═══ STORED DATA ═══

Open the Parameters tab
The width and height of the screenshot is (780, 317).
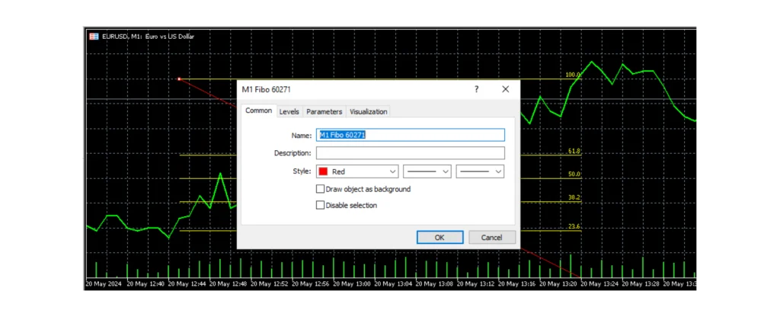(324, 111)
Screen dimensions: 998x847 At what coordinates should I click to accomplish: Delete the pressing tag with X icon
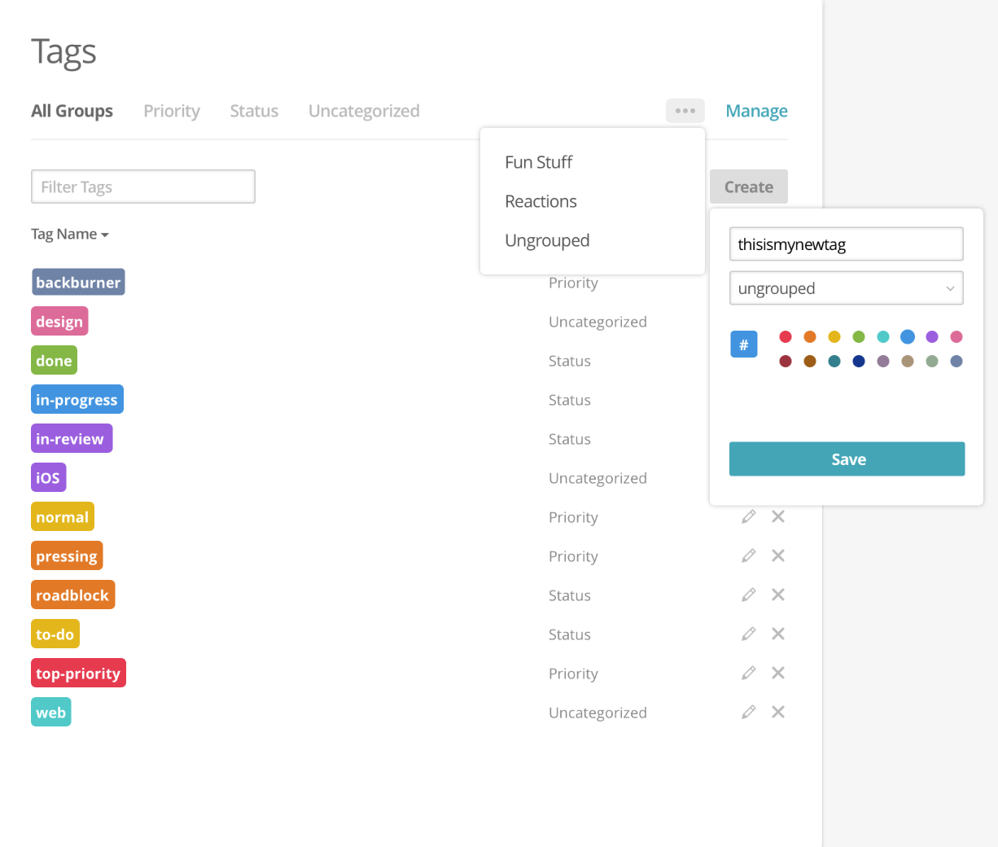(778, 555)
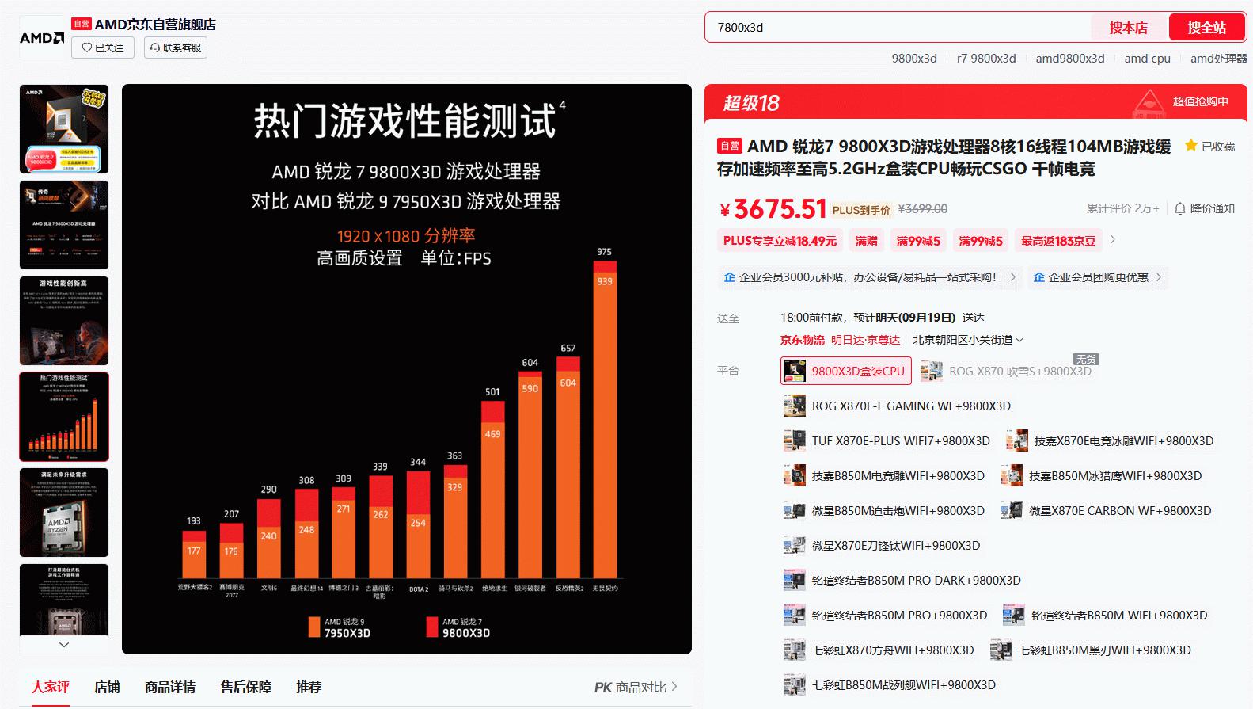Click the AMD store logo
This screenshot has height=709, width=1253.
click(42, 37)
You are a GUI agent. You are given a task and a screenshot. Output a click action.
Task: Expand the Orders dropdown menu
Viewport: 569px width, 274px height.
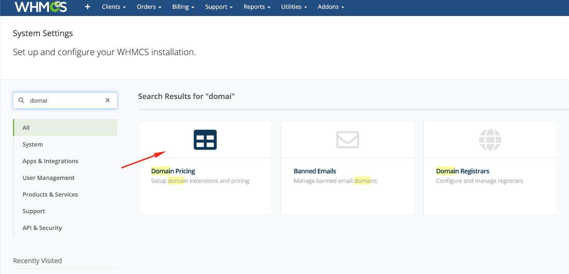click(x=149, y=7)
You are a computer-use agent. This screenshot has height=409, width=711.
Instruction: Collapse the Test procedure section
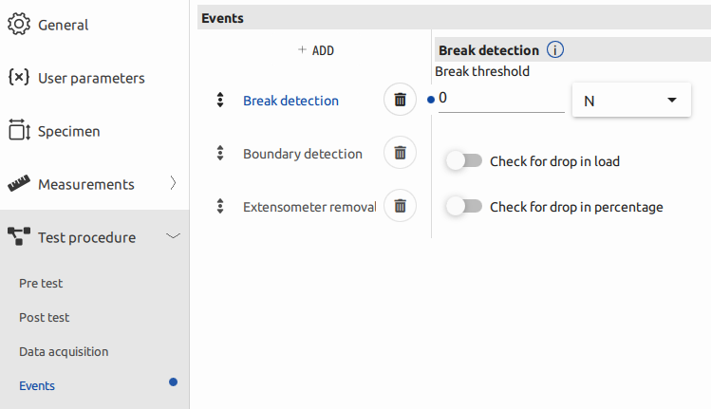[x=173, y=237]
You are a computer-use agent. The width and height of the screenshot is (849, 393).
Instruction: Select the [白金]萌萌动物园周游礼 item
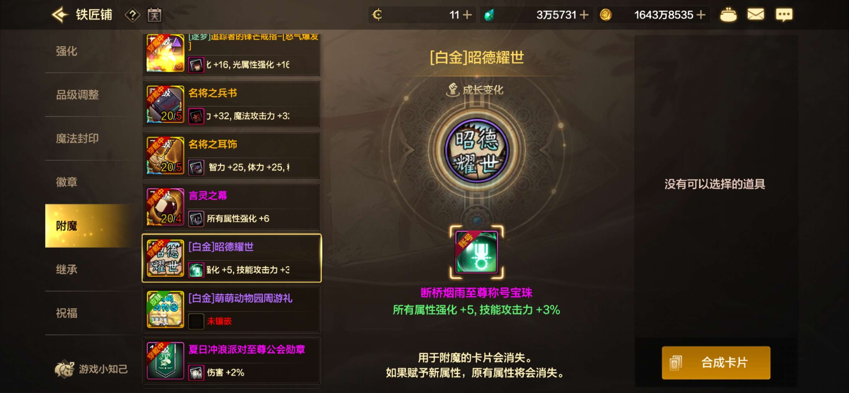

═══

_WHAT IS ASKED_.
Please reproduce the records exactly, everything from the line that contains "Screen dimensions: 998x847" down to the end of the records, with both ends included. Leave the pictures out.

_RESULT OF THIS EXERCISE_.
Screen dimensions: 998x847 At what coordinates should I click to accomplish: Delete the pressing tag with X icon
(778, 555)
Click the AMD store logo
This screenshot has height=709, width=1253.
click(42, 37)
You are a GUI agent. You are given a task and a screenshot. Output a click action.
Task: Expand the Orders dropdown menu
Viewport: 569px width, 274px height.
click(x=149, y=7)
You are a computer-use agent. This screenshot has height=409, width=711.
Instruction: Collapse the Test procedure section
[x=173, y=237]
You are a computer-use agent. The width and height of the screenshot is (849, 393).
Instruction: Select the [白金]萌萌动物园周游礼 item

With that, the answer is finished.